1. 事件の概要
ある不動産分譲契約に関連して、原告(契約者)は被告(施行会社および信託会社)を相手取り、契約解除を主張し、すでに支払った契約金および違約金の返還を請求しました。原告は、被告らの帰責事由により分譲契約で定めた入居予定日を3か月以上超過して入居が遅延したため契約を解除でき、これにより契約金および違約金の支払いを受ける権利があると主張しました。
2. 主要な争点および対応
本件の核心的な争点は次のとおりでした。
① 契約解除の適法性:原告が契約を解除できる正当な事由が存在するか。
② 入居遅延と契約解除権の行使:分譲契約で定めた入居予定日を超過した期間が契約解除権行使の要件に該当するか否か。

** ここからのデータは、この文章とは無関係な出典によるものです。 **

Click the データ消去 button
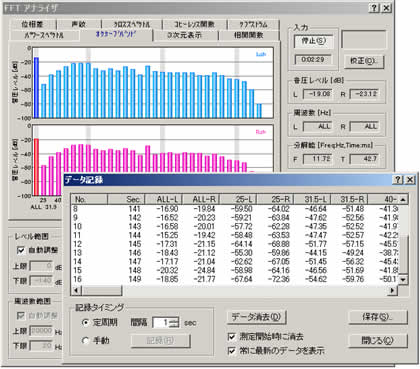The height and width of the screenshot is (369, 420). [257, 317]
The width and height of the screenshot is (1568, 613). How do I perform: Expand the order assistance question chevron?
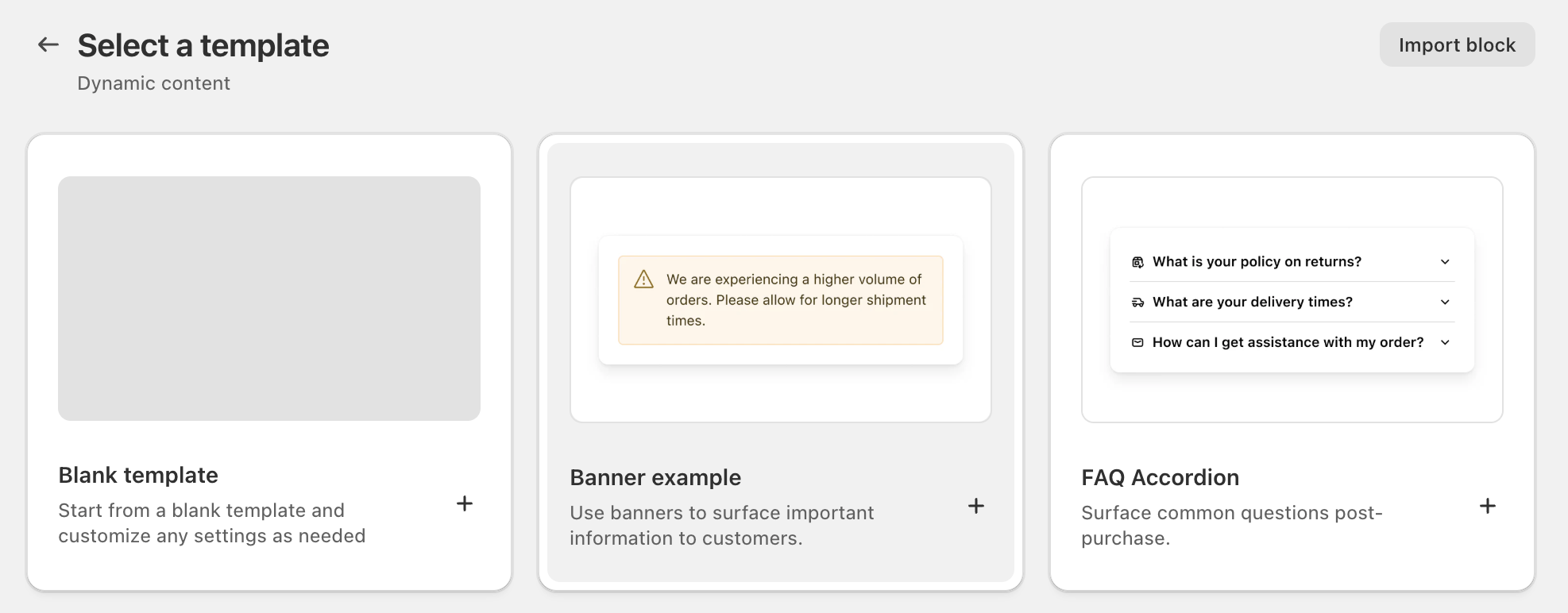(1445, 342)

③ 履行の提供の有無:被告が一定期間後に建物の使用承認を受け、実質的な入居が可能となった状況において、契約解除権が依然として有効であるか。
法務法人インサイトは被告らを代理し、契約解除の法的要件を綿密に検討したうえで、
原告の契約解除の意思表示が法的に有効でないことを立証しました。
被告が使用承認を受けて建物が正常に竣工し、その後、原告を含む契約者らに入居日程が告知されたため、契約解除事由が消滅したことを強調しました。

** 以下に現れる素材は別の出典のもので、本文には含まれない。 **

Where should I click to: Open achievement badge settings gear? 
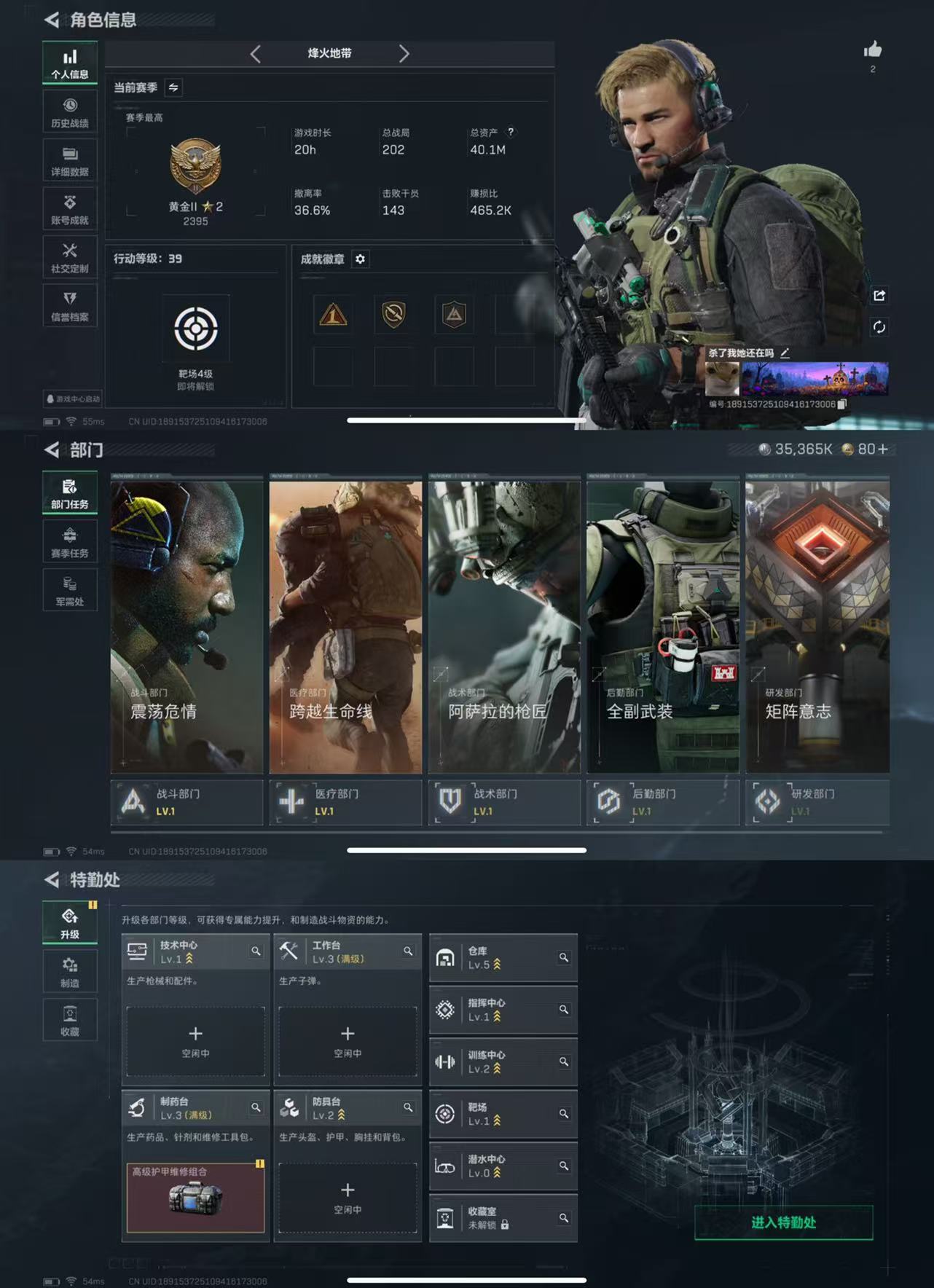(360, 259)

これにより、原告が契約を解除できる法的権利は存在せず、契約金および違約金の返還を受ける根拠がないことを主張しました。
3. 結果および意義
裁判所は原告の請求をすべて棄却し、訴訟費用も原告が負担するよう判決しました。
本件の勝訴を通じて、法務法人インサイトは契約解除に関する法律的要件を明確に整理し、入居遅延が自動的に契約解除につながるわけではないことを法理的に立証しました。
本事例は、不動産分譲契約で発生しうる入居遅延および契約解除に関する紛争において、適切な法的対応を通じて被告の権利を保護できることを示した代表的な成功事例です。